Le 4 août, le Président de la transition, le général Mamadi Doumbouya, a convoqué le corps électoral le 21 septembre prochain, pour se prononcer sur le projet de nouvelle Constitution. Mais des partis politiques dénoncent un processus « unilatéral », augurent des lendemains incertains.
Vulgarisation du projet de nouvelle Constitution, révision des listes électorales, mise en place de la Direction générale des élections (DGE), appel au corps électoral…la Guinée continue son chemin vers le scrutin référendaire : le premier, après plus de trois ans de transition. Le référendum constitue la première étape d’une série de scrutins censées conduire au retour à l’ordre constitutionnel. Mais le processus laisse à l’écart les partis politiques les plus représentatifs : le Rpg arc-en-ciel d’Alpha Condé, l’Ufdg de Cellou Dalein Diallo, l’Ufr de Sidya Touré, tous en exil. S’y ajoutent, entre autres, le MoDel d’Aliou Bah (en prison), le BL de Faya Millimouno, qui se dit menacé pour ses prises de position politiques vis-à-vis de la junte.
Le Rpg arc-en-ciel, démembré, suspendu par les autorités de la transition, estime que la transition est terminée depuis le 31 décembre 2024. Une position soutenue, en bloc, par les Forces vives de Guinée qui regroupent les principales formations politiques et des organisations de la Société civile. D’où, « tout ce que la junte fait maintenant-là est son programme à elle, cela ne nous concerne pas », estime Mohamed Lamine Kamissoko, du bureau politique du RPG, l’ex-parti au pouvoir, joint au téléphone mardi 5 août. Selon lui, les militants du parti se sont recensés juste au besoin des papiers, pas pour le vote. « Nous, nous n’allons pas au vote tant que nous n’avons pas le retour à l’ordre constitutionnel. Nous avons toujours dit que l’ordre constitutionnel n’est pas l’organisation d’une élection. Une force avait renversé l’ordre constitutionnel qui était là, c’est cet ordre constitutionnel-là qu’il faut remettre en place. Ce n’est pas l’organisation d’une élection », explique M. Kamissoko.
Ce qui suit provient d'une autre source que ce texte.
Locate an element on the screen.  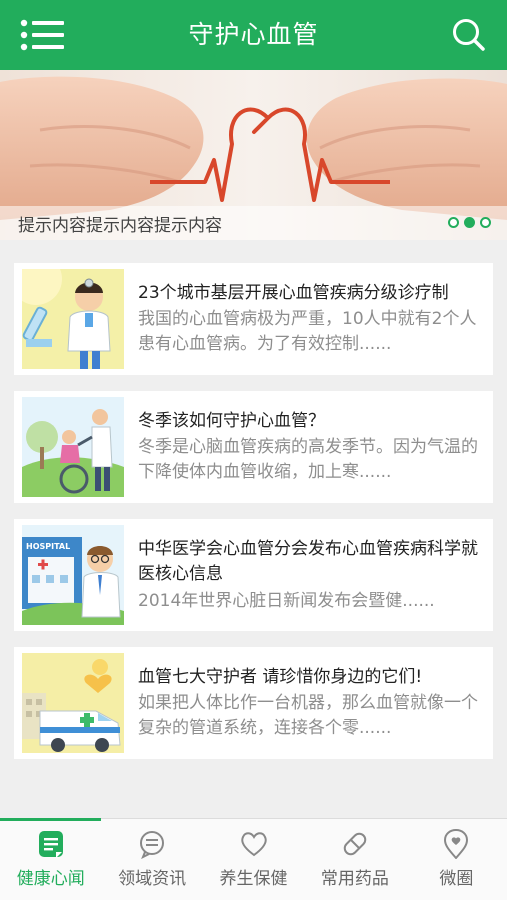
tab-label: 领域资讯 is located at coordinates (152, 879).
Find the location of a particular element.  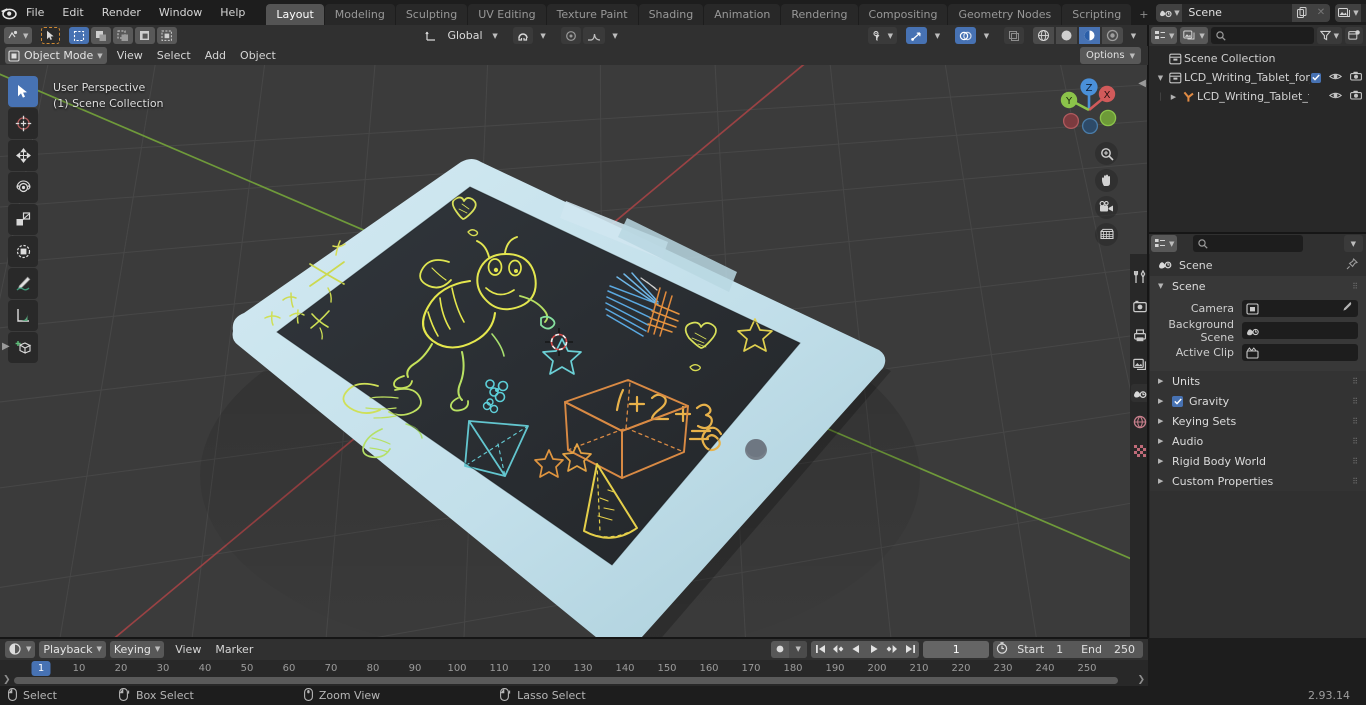

view-layer-selector: ▼ View Layer ✕ is located at coordinates (1350, 12).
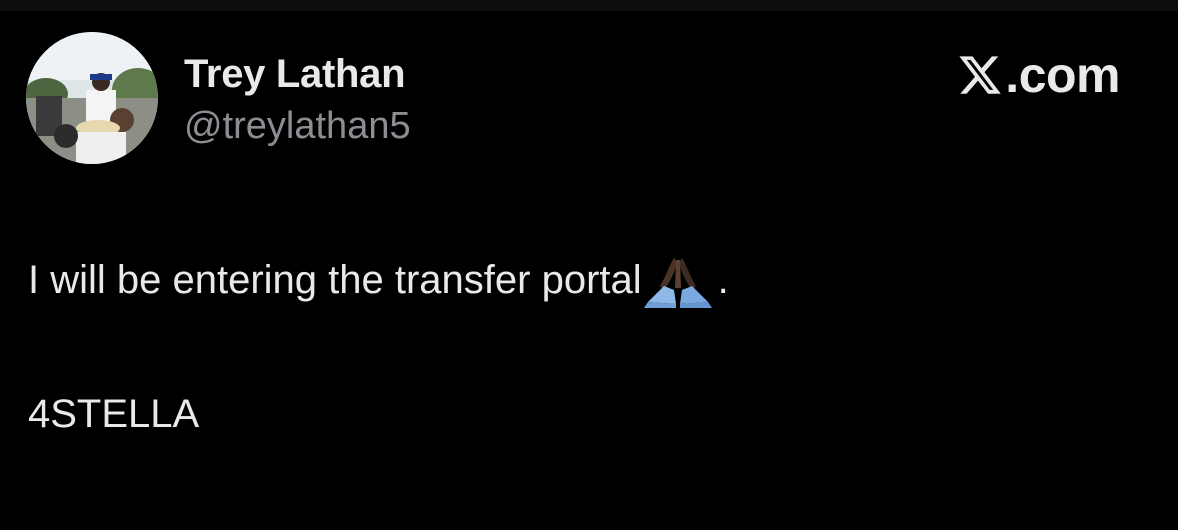 The image size is (1178, 530). Describe the element at coordinates (723, 280) in the screenshot. I see `tweet-text-period: .` at that location.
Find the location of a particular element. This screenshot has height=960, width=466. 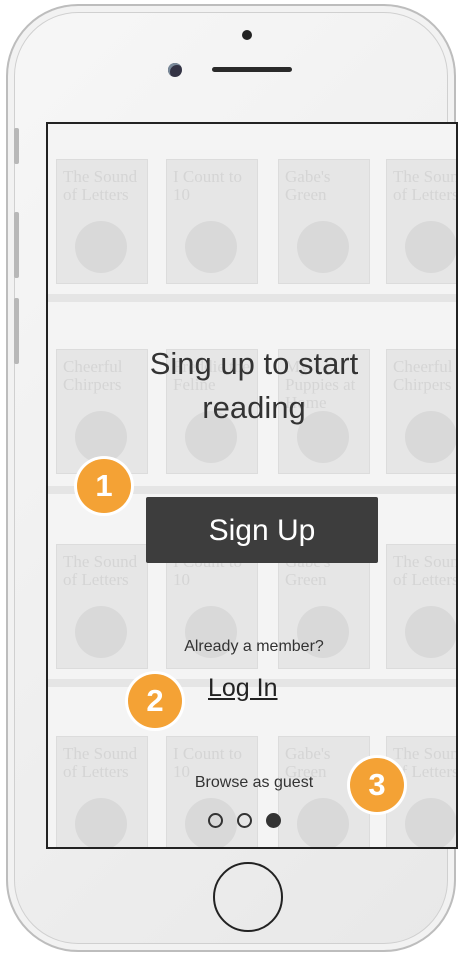

shelf-divider is located at coordinates (252, 298).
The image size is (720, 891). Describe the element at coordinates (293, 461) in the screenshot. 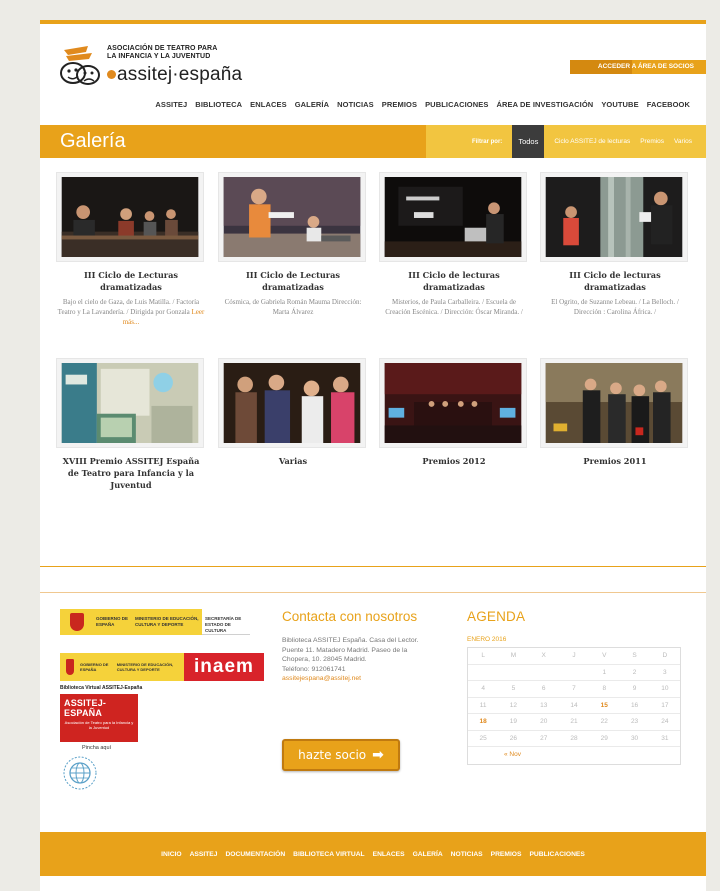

Parlant de la nouvelle Constitution qui s’appliquera une fois que le « Oui » l’aura remporté, l’ancien député du Rpg arc-en-ciel croit que le référentiel suprême de la nation demeure le peuple. « Donc, un pouvoir peut faire ce qu’il veut, Allah reste le Tout-Puissant. Nous suivons notre destin, nous restons fidèles à notre engagement. Pour le moment, nous ne participerons pas à une telle activité », martèle l’opposant à la junte.
« Processus unilatéral »
Le Bloc libéral (BL) estime qu’il est juridiquement admis au général Mamadi Doumbouya de convoquer le corps électoral dans 60 ou 92 jours avant un scrutin. Ibrahima M’Bemba Bah du BL, le chargé de communication, regrette que la junte se soit inscrite dans une « dynamique unilatérale » dans le processus du retour à l’ordre constitutionnel. « Les acteurs politiques les plus en vue ne sont pas associés, nous l’avons dénoncé. Nous avons appelé à ce qu’il y ait un nouveau dialogue national pour un processus inclusif. Malheureusement, les autorités sont en train de dérouler leur agenda, sans tenir compte des forces politiques et de la société civile du pays », fustige M’Bemba Bah. Il dénonce que les partis politiques n’aient été ni consultés ni associés à la mise en place de la Direction générale des élections, encore moins au recensement électoral. « Cela veut dire qu’on est en train de préparer des lendemains électoraux incertains en Guinée », alerte-t-il.
Le dialogue, encore d’actualité
Au Mouvement démocratique libéral (MoDel), les récriminations sont les mêmes. Le parti accuse le Comité national du rassemblement pour le développement (CNRD) de dérouler son propre agenda politique. « Notre priorité demeure la libération de notre leader M. Aliou Bah, injustement détenu depuis plus de sept mois. Cela étant, nous reconnaissons que la question constitutionnelle est d’une importance capitale, elle engage l’avenir de la nation. Elle mérite un traitement rigoureux et responsable de la part des forces politiques et sociales. Nous avons mis en place une commission de lecture et d’analyse du projet de nouvelle Constitution. L’objectif est d’y identifier les forces et les faiblesses afin que nos militants se prononcent en connaissance de cause lors du référendum », affirme Ibrahima Diallo de la cellule de communication. Le MoDel appelle à un dialogue politique sincère, inclusif, constructif et à la « libération immédiate de tous les prisonniers politiques », afin de restaurer la confiance et de garantir un climat propice à une véritable expression démocratique. Il reste à savoir si l’appel tombera dans de bonnes oreilles, au moment où le CNRD semble avoir réussi à mettre au pas toutes les voix dissonantes.